(Work item):
Continue the article on "electronic nose" technology, starting right after its last sentence.

(Document excerpt):
Some Magic In The Works Is ‘Electronic Nose’ Technology
We humans, like the animals that talk in children’s stories, possess at least five senses—hearing, sight, smell, taste, and touch. Electrical versions of hearing at long distance began with the invention of the telephone in 1876. Radio made strides in 1895, which led to a commercial broadcasting station in 1920. Electronic sight (TV broadcasting systems) came to fruition in the 1930s.
For the next 70 years, few concepts were heard that might lead to electronic sensing of smell, taste, or touch. But change keeps lurking. The 2010s brought surprising progress in electronic smelling.
First off, what does “electronic smelling” even mean and how does it work? As is always true, the whole idea could not take shape until all the key parts it calls for were known in some form. The technology has three main parts: a gas sample delivery system, a detection system, and a computing system.
The sampling system assures constant operating conditions. Detectors, also called “sensors,” consist of various materials whose electrical properties are changed in distinct ways by the gases and gas mixtures that surround them. A wider variety of chemicals (“scents”) can be recognized in mixed gases by using detectors of different types in combination. Some test designs use over 70 different detectors at one time.
The computing system might be explained best by referring to our brain. Science now knows in detail how the human brain does what it does. We know these details from the invention and use of functional magnetic resonance imaging (fMRI). The fMRI device displays which physical parts of the brain are more active (have more blood flow) when the brain is busy doing various tasks, such as body movements, memory, language, the senses, emotions, and reasoning. A particular function can involve several parts of the brain and neuroelectrical circuitry between them.
For example, humans have separate sets of sensors for odor and for taste, but the two senses are entwined. Our brain can combine the sensor signals so we can learn more complex flavors to enjoy. Likewise, computing chips that “smell” chemicals mimic ideas from brain functions to create more capable and exact electronic “smelling.” These techniques are called “neuromorphic.”

(Information provided):
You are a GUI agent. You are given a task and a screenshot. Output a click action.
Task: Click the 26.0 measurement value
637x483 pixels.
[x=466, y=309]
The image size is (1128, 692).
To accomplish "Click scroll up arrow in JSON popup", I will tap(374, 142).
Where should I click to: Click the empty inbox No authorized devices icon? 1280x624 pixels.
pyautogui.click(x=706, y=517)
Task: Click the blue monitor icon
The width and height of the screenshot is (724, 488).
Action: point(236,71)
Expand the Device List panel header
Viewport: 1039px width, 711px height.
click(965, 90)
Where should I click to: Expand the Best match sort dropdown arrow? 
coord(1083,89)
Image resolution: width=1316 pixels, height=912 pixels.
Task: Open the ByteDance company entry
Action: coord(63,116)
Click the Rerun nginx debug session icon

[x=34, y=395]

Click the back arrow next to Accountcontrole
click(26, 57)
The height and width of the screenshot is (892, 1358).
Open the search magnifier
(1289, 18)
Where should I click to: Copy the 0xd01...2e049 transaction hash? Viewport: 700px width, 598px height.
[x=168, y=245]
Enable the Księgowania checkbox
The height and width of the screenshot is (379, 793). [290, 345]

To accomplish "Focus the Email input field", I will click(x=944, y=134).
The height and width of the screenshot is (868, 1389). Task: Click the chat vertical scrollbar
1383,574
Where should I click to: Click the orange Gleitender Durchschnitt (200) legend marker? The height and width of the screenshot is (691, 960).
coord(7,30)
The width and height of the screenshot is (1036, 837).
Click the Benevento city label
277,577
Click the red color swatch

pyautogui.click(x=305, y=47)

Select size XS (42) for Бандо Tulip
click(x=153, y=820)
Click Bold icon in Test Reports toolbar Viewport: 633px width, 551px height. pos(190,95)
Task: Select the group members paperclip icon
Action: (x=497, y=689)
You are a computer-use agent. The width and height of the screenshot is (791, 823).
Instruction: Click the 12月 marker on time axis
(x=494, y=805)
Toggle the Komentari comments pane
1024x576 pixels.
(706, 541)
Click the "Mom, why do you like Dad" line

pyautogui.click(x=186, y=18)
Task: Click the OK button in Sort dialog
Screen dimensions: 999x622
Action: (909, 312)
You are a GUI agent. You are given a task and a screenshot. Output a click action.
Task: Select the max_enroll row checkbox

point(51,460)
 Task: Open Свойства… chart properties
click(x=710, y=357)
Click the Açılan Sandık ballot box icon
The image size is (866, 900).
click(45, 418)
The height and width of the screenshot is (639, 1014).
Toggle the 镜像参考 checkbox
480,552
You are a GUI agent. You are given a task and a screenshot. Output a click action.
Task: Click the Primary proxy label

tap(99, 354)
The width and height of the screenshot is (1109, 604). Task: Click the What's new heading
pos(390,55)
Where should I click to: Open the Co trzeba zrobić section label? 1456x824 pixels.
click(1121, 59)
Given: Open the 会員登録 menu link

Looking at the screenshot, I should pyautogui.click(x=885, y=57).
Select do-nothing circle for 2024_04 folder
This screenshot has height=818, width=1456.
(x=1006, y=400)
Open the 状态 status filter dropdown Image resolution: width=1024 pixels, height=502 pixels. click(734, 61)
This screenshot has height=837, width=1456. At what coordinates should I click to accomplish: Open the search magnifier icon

(Written response):
As a memory jog, think “brain-mode.” Indeed, a breakthrough in a field leads to the next one and the next. Simple devices for smelling are commercially available now. With more complexity, wider capabilities are on the way.
So what prospects lie ahead for electronic smelling, beyond being a nifty gimmick? First, we know that many air pollutants are smelly. Let’s start there. In some cases, the smell is the pollution. Examples are pulp and paper mills, wastewater treatment plants, hog farms, and sugar beet factories.
In other cases, smells can indicate chemical emissions that cause worse harms than the smell alone. The harms can be small or large, and can affect different people differently. Electronic “smelling” can pick out and identify separate chemicals among many that may be mixed in the air.
Thereby, more efficient tracking of air quality is on the horizon with automated, remote inspections and spot-checks for air pollutants. This is the future of regulatory engineering, which looks for smart tools to do these tasks better, faster, and cheaper than today. All using electronic interpretation of electrical signals.
Uses in other fields are stranger still. All of us know that some dog breeds are master smellers. We see them at airports, sniffing for drugs or explosives hidden in baggage. Less seen by the public are the dogs working in today’s medical field to help diagnose certain diseases by their associated smells. Diseases that dogs can smell include kinds of cancer, malaria, diabetes, Parkinson’s disease, and recently COVID-19. In time, electronic noses will perform similar feats.
A new axiom is afoot:
“Where the brain is willing, we will find a way.”